Monday, January 4, 2010

Fuck the police: three ways

In Postwar (a breathtakingly thorough overview of European history since WWII), Tony Judt makes an interesting claim about the progression of popular culture in the 60s and 70s. According to Judt, immediately following the violent, radicalized, leftist youth movements of 1969 -- the French student movements, American civil rights, second-wave feminism, various Marxist and pseudo-Marxist organizations -- came the much more solipsistic, hedonistic wave of the Sexual Revolution. Judt is fairly skeptical of the purity of the former trend, but the latter is clearly even more of a problem in his eyes, representing as it does the full-on self-indulgence and navel-gazing of the adolescent Baby Boomer.

While I was reading Postwar over the summer, "Mrs. Officer," that Lil Wayne song, was on heavy rotation on the radio. Arguably the best lyric in that song is, of course: "And all she want me to do is fuck the police." (Ha ha because it's about wanting to have sex with a female police officer, get it?) So, with Judt in mind, I wonder if it's not so outlandish to say that radicalism is generally replaced by a decadent period of sex and solipsism. When NWA first sang "fuck the police," it was all about violent machismo mixed with political subtext, heavily in line with the aesthetic principle of a Weather Underground* or Black Panthers-style organization, but already declawed enough to venture into the mainstream.

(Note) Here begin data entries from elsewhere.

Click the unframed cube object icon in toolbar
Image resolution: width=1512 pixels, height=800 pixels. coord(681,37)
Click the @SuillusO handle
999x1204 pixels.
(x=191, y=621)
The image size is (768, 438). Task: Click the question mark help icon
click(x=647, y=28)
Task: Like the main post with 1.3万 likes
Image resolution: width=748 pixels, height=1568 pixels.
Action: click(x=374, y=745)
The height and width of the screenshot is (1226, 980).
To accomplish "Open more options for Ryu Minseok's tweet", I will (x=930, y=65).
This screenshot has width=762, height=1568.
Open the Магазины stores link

Today, when Lil Wayne sings his version of "fuck the police," it's self-conscious, childishly naughty, and totally harmless -- on par with the saccharine sex of early disco or the stage antics of Sir Elton John.

When I first thought of this brilliant cultural analogy, I saw the Lil Wayne "fuck the police" moment in Judt's terms: a degenerate version of the slightly (only slightly) more "pure" NWA moment. But when I was reminded of it by Ryan over brunch today, his argument for the Lil Wayne version really stuck. Ryan was much more willing to give self-indulgence the benefit of the doubt, and I can see his point about it being more honest with respect to the whole enterprise of pop music in general. By the time NWA came out with that song, rap was already appearing on MTV, marketed toward a suburban, white audience, and thriving on the manufactured controversy. Lil Wayne's whole "Young Money" project, in contrast, is unapologetic in its anti-topicality. From start to finish, it's pure, childish fantasy -- youth culture at its most honest and, arguable, at its best.

Which brings me to "Fuck the Police" mark 3: the 2001 song by J Dilla. So, a new iteration of the cycle through a return to radical, politically-conscious machismo? The circle of life, it moves us all?

*Ironically, but further bolstering my rap dichotomy, the "Weathermen" moniker is being used today by a contemporary rap group recycling the NWA-like sound and ideology.